I agree that there’s a lot of space for software improvements. My biggest hope, as a flight sim fan, is that another mainstream hardware manufacturer produces a canted-display headset. That would put more pressure on the flight sim engines to properly support canted displays without the performance-robbing PP mode.
On my Artisan PP requires 40% more pixels, and it smushes them together making the image worse than native mode. I don’t know if 40% more pixels = 40% less FPS, but it’s probably close.
With the official release info just 2 days away I think it’s okay to revive this topic.
Here’s 5 reasons to hold off on the 3000 series
he missed 1 I think nobody has thought of.
I’ve heard that the 3090 won’t even have display port 2.0 whick means any chance of getting 90 hz native 8kx is slim. However what I also noticed is that if the leaks are to be believed there is no Ti version in the lineup.
Which means more than likely 6 months down the line there will be a 3080Ti and who knows it could have DP 2.0.
I would feel like quite a sucker if i spent $2000 on a 3090 only to have a 3090Ti come out with DP 2.0 6 months later.
I noticed that too. But NVIDIA’s branding is such that the 3090 could be the equivalent of the ‘Ti’ version this time around, or who knows with NVIDIA branding.
I really wish they would just make driver-transparent multi-GPU for VR users through the NVLink. NVIDIA is welcome to take my money.
Or even just release a 1.5kW GPU card.
I don’t appreciate having to just wait for NVIDIA to lift such a hard single-GPU performance cap.
It does. It’s biggest speed gain with its huge fast memory will probably be for the sweet dual 4K towards 90Hz.
Its peak performance improvements are clearly aimed at VR users. What monitor user needs that fillrate? How many 8K 60Hz or 4K 144Hz gamer monitors are out there?

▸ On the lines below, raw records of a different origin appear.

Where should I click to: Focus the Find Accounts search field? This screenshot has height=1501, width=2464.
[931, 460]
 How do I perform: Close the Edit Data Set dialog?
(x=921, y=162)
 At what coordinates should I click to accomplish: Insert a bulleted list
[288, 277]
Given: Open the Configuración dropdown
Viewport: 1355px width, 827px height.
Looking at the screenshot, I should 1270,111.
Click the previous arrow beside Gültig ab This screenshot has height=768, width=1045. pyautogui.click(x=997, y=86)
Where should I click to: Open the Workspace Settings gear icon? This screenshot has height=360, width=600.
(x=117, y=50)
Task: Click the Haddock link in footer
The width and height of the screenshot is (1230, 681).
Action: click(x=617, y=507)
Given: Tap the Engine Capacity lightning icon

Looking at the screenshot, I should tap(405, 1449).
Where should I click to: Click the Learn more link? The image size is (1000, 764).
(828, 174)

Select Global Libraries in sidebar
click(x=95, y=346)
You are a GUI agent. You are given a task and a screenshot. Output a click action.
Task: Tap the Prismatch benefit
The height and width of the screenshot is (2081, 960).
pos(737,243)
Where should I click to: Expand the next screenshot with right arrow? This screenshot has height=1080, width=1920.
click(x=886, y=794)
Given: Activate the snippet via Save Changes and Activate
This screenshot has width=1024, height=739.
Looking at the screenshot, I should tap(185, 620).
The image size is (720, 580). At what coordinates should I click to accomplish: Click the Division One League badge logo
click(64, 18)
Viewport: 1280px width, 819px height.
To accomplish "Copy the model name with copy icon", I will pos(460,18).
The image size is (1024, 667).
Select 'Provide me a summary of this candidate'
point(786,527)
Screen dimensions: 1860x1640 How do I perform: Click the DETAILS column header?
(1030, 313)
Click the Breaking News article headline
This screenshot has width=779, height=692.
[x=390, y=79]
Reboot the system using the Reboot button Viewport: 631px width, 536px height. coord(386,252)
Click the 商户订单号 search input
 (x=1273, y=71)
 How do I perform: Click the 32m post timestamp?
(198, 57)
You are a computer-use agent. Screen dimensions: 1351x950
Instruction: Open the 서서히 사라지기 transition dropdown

Yeah the rational side of me generally does this. here’s my history.(i wont go back all the way)
8800GT
GTX280
GTX480
GTX680
GTX780Ti
GTX1080
RTX2080Ti
RTX4080???
What speed gain over an RTX 2080 Ti? All I really care about is core. GPU memory clock won’t make a difference, and extra memory might help me run more overlays, but what I really need is more GPU core.
Depends on the game I’d say. For IL-2 we’ve caught well pronounced differences, the community has gathered 30-40 performance samples of different systems in an effort to get the game tweaked.
From my understanding, high super sampling rates and thus high resolutions benefit the most from a larger memory, and get throttled by insufficient memory much later.